(Action item) Reproduce every entry below word for word, changing nothing.
Segment Start: Available data
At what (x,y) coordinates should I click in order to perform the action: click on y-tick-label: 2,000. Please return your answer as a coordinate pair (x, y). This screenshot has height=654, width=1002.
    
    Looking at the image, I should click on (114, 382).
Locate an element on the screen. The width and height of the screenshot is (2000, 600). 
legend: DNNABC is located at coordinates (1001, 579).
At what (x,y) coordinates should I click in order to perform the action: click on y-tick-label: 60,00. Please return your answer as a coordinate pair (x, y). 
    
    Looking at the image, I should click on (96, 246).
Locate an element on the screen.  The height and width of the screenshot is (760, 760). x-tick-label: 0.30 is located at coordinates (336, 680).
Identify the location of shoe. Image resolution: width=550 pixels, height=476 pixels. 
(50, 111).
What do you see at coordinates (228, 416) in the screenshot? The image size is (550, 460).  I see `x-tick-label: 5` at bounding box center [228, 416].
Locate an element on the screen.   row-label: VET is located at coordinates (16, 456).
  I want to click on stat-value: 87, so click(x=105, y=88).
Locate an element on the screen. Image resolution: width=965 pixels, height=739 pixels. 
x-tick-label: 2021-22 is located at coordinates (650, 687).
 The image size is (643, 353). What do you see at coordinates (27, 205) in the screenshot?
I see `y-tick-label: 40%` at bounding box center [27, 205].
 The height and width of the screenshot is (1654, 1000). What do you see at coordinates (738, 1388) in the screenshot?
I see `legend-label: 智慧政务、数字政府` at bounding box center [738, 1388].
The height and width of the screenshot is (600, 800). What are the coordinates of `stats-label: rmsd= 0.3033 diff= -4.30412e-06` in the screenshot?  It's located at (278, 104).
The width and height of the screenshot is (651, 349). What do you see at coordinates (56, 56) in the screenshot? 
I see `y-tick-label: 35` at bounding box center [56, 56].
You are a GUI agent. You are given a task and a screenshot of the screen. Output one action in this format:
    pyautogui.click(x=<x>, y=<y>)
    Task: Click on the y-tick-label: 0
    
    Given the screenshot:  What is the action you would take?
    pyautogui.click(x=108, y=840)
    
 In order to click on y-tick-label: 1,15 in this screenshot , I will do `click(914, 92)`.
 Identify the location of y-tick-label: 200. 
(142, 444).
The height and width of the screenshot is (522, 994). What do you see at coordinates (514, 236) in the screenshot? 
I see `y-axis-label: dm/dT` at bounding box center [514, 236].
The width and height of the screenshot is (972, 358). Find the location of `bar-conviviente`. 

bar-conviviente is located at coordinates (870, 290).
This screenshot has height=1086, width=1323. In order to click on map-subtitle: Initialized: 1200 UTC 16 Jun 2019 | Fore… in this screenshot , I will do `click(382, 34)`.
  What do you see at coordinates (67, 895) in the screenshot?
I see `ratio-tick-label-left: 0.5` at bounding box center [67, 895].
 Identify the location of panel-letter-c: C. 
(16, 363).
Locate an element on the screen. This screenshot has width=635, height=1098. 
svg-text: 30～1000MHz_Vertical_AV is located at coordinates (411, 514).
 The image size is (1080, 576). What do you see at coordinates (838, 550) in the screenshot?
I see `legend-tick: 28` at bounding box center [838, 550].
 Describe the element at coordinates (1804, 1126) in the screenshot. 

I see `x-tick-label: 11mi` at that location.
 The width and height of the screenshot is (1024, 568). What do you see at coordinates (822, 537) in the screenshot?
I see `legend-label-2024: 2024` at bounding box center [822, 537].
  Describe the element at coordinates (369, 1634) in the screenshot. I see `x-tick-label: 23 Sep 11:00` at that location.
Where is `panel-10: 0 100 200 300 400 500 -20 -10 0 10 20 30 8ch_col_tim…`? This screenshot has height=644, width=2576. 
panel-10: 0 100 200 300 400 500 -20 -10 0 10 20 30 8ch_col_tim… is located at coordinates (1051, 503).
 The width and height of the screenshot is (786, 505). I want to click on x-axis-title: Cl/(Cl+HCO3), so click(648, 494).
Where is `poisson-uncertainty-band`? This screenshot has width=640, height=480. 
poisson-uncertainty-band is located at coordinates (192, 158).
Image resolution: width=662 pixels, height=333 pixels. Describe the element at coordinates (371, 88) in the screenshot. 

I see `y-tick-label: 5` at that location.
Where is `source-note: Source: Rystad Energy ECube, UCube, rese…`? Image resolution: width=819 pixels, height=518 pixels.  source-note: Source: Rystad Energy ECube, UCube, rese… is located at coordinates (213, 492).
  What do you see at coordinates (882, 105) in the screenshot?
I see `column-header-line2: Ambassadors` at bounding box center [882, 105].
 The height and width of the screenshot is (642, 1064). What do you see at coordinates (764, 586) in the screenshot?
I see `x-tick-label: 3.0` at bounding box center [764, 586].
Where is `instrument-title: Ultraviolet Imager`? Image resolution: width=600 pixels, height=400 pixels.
Segment End: Available data
(Result of the exercise)
At what (x,y) coordinates should I click in order to perform the action: click on y-tick-label: 2,000. Please return your answer as a coordinate pair (x, y). This screenshot has height=654, width=1002.
    
    Looking at the image, I should click on (114, 382).
Locate an element on the screen. The width and height of the screenshot is (2000, 600). 
legend: DNNABC is located at coordinates (1001, 579).
At what (x,y) coordinates should I click in order to perform the action: click on y-tick-label: 60,00. Please return your answer as a coordinate pair (x, y). 
    
    Looking at the image, I should click on (96, 246).
Locate an element on the screen.  The height and width of the screenshot is (760, 760). x-tick-label: 0.30 is located at coordinates (336, 680).
Identify the location of shoe. Image resolution: width=550 pixels, height=476 pixels. 
(50, 111).
What do you see at coordinates (228, 416) in the screenshot? The image size is (550, 460).  I see `x-tick-label: 5` at bounding box center [228, 416].
Locate an element on the screen.   row-label: VET is located at coordinates (16, 456).
  I want to click on stat-value: 87, so click(x=105, y=88).
Locate an element on the screen. Image resolution: width=965 pixels, height=739 pixels. 
x-tick-label: 2021-22 is located at coordinates (650, 687).
 The image size is (643, 353). What do you see at coordinates (27, 205) in the screenshot?
I see `y-tick-label: 40%` at bounding box center [27, 205].
 The height and width of the screenshot is (1654, 1000). What do you see at coordinates (738, 1388) in the screenshot?
I see `legend-label: 智慧政务、数字政府` at bounding box center [738, 1388].
The height and width of the screenshot is (600, 800). What are the coordinates of `stats-label: rmsd= 0.3033 diff= -4.30412e-06` in the screenshot?  It's located at (278, 104).
The width and height of the screenshot is (651, 349). What do you see at coordinates (56, 56) in the screenshot? 
I see `y-tick-label: 35` at bounding box center [56, 56].
You are a GUI agent. You are given a task and a screenshot of the screen. Output one action in this format:
    pyautogui.click(x=<x>, y=<y>)
    Task: Click on the y-tick-label: 0
    
    Given the screenshot:  What is the action you would take?
    pyautogui.click(x=108, y=840)
    
 In order to click on y-tick-label: 1,15 in this screenshot , I will do `click(914, 92)`.
 Identify the location of y-tick-label: 200. 
(142, 444).
The height and width of the screenshot is (522, 994). What do you see at coordinates (514, 236) in the screenshot? 
I see `y-axis-label: dm/dT` at bounding box center [514, 236].
The width and height of the screenshot is (972, 358). Find the location of `bar-conviviente`. 

bar-conviviente is located at coordinates (870, 290).
This screenshot has height=1086, width=1323. In order to click on map-subtitle: Initialized: 1200 UTC 16 Jun 2019 | Fore… in this screenshot , I will do `click(382, 34)`.
  What do you see at coordinates (67, 895) in the screenshot?
I see `ratio-tick-label-left: 0.5` at bounding box center [67, 895].
 Identify the location of panel-letter-c: C. 
(16, 363).
Locate an element on the screen. This screenshot has width=635, height=1098. 
svg-text: 30～1000MHz_Vertical_AV is located at coordinates (411, 514).
 The image size is (1080, 576). What do you see at coordinates (838, 550) in the screenshot?
I see `legend-tick: 28` at bounding box center [838, 550].
 Describe the element at coordinates (1804, 1126) in the screenshot. 

I see `x-tick-label: 11mi` at that location.
 The width and height of the screenshot is (1024, 568). What do you see at coordinates (822, 537) in the screenshot?
I see `legend-label-2024: 2024` at bounding box center [822, 537].
  Describe the element at coordinates (369, 1634) in the screenshot. I see `x-tick-label: 23 Sep 11:00` at that location.
Where is `panel-10: 0 100 200 300 400 500 -20 -10 0 10 20 30 8ch_col_tim…`? This screenshot has height=644, width=2576. 
panel-10: 0 100 200 300 400 500 -20 -10 0 10 20 30 8ch_col_tim… is located at coordinates (1051, 503).
 The width and height of the screenshot is (786, 505). I want to click on x-axis-title: Cl/(Cl+HCO3), so click(648, 494).
Where is `poisson-uncertainty-band`? This screenshot has width=640, height=480. 
poisson-uncertainty-band is located at coordinates (192, 158).
Image resolution: width=662 pixels, height=333 pixels. Describe the element at coordinates (371, 88) in the screenshot. 

I see `y-tick-label: 5` at that location.
Where is `source-note: Source: Rystad Energy ECube, UCube, rese…`? Image resolution: width=819 pixels, height=518 pixels.  source-note: Source: Rystad Energy ECube, UCube, rese… is located at coordinates (213, 492).
  What do you see at coordinates (882, 105) in the screenshot?
I see `column-header-line2: Ambassadors` at bounding box center [882, 105].
 The height and width of the screenshot is (642, 1064). What do you see at coordinates (764, 586) in the screenshot?
I see `x-tick-label: 3.0` at bounding box center [764, 586].
Where is `instrument-title: Ultraviolet Imager`? Image resolution: width=600 pixels, height=400 pixels.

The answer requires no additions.